Thunberg described two forms of this species: V. tomentosum was the normal wild form, and the name V. plicatum was given by him to a form with ‘snowball’ inflorescences cultivated in the gardens of Japan. Since the former name had priority, the garden plants with the snowball type of inflorescence took their natural place as a variety or botanical form of the wild V. tomentosum. Unfortunately, as Dr Rehder pointed out in 1945, the name V. tomentosum Thunb. (1784) is antedated by V. tomentosum Lam. (1778), which is V. lantana. It is therefore illegitimate, and the order of nature must be reversed: V. plicatum becomes the correct name for the species as a whole; the snowball forms are collectively V. plicatum f. plicatum, and the wild plants V. plicatum f. tomentosum. In the following account the wild form and the cultivars with normal inflorescences are treated first.

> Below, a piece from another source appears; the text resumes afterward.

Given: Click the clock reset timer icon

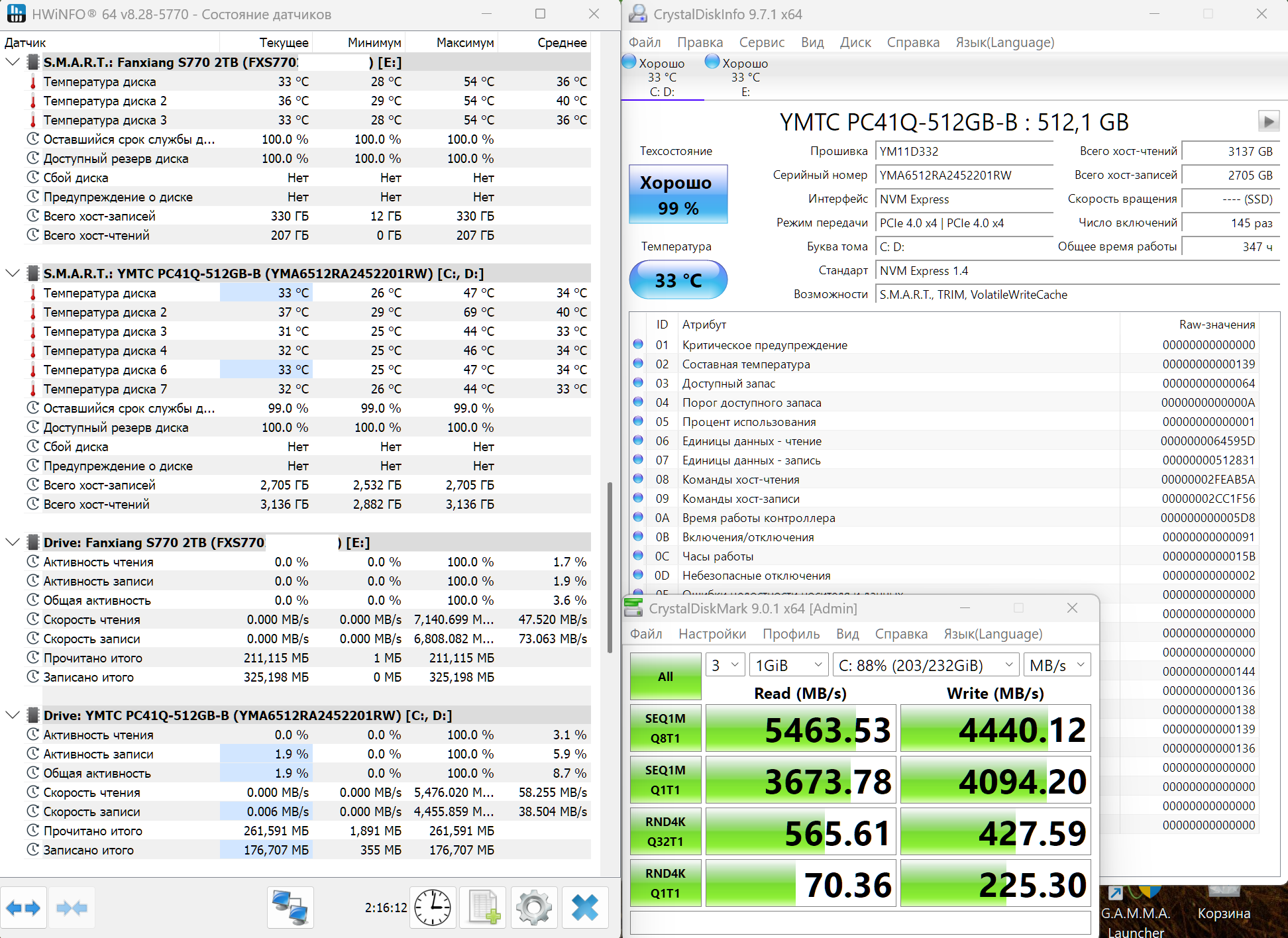Looking at the screenshot, I should click(433, 908).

† cv. ‘Chyverton’. – Of low, spreading habit. Flowers all sterile as in typical V. plicatum. The original plant grew in the garden of the late Lionel Fortescue and, propagated in 1964 by Nigel Holman, it has attained a height of 4 ft and a width of some 20 ft in his garden at Chyverton, Cornwall. It received an Award of Merit when shown at Chelsea in 1985.
Synonyms
V. dentatum L. sens . Thunb., not L.
V. plicatum Thunb.
V. tomentosum var. plicatum (Thunb.) Maxim.

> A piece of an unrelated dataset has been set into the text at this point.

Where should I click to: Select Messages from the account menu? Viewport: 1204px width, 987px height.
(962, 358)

V. t. var. sterile K. Koch
This stands in the same relation to V. plicatum f. tomentosum, i.e., to the normal wild state of the species, as the common Snowball tree does to V. opulus, the whole of its flowers being transformed into the showy sterile kind, and the inflorescence from a flat umbel to an almost globose one. It has long been cultivated in the gardens of Japan and China, and was first mentioned under its Japanese name by Kaempfer in 1712. It was introduced by Fortune from China in 1846 to the garden of the Horticultural Society, but seems to have been overshadowed by V. macrocephalum, which came at the same time. But around 1860 Fortune reintroduced it from Japan for Standish, and by the 1870s it was being grown in the open in many gardens and found to be hardy. It grows to about 8 ft high and almost as much wide. Towards the end of the last century the German firm of Hesse distributed a form they called V. plicatum grandiflorum, which, judging from a plant received from them at Kew in 1898 had flower-heads no larger than in the second Fortune introduction, but densely set on the branch and with broadish, neatly toothed leaves. This seems very similar to plants distributed in the USA at about the same time by Meehan’s and Parsons’ nurseries as V. tomentosum rotundifolium. But there is another clone under the name V. plicatum grandiflorum with larger trusses and a more tiered habit of growth than the old form.
Synonyms
V. tomentosum Thunb., not Lam.
V. plicatum var. tomentosum (Thunb.) Miq
A deciduous shrub of bushy habit, 6 to 10 ft high, the branches mostly horizontal, covered when young with a minute, starry down. Leaves ovate or oval, tapered to a point, rounded or wedge-shaped at the base, 2 to 4 in. long, 1 to 2{1/2} in. wide, toothed except at the base, dull dark green above with scattered hairs at first, pale, greyish, and stellately downy beneath; stalk {1/2} to {3/4} in. long. Inflorescence a flat umbel 2{1/2} to 4 in. across, borne at the end of a short, usually two-leaved twig; the centre is filled with the small perfect flowers, surrounded by a few large, white sterile ones, 1 to 1{1/2} in. across. Blossoms in early June. Fruits roundish egg-shaped, at first coral red, finally blue-black.Native of Japan and China; introduced from Japan about 1865; reintroduced by Maries (see ‘Mariesii’) and later by Wilson. It seems to have been overshadowed by typical V. plicatum, i.e., the snowball forms, until the selection ‘Mariesii’ began to spread into gardens early this century. It is now almost wholly represented in gardens by named selections.
An anomalous form of very dense habit, producing rather small inflorescences throughout the summer, but giving a good display at the normal season once it is established. Despite the epithet nanum it has attained a height of 6 ft in the Hillier Arboretum. It can be kept dwarf by pruning in early spring; by this treatment flowering is delayed until late summer and autumn, when a splash of white in the garden is more appreciated. This viburnum was introduced to Britain from Wada’s nursery; the original plant was found wild in Japan.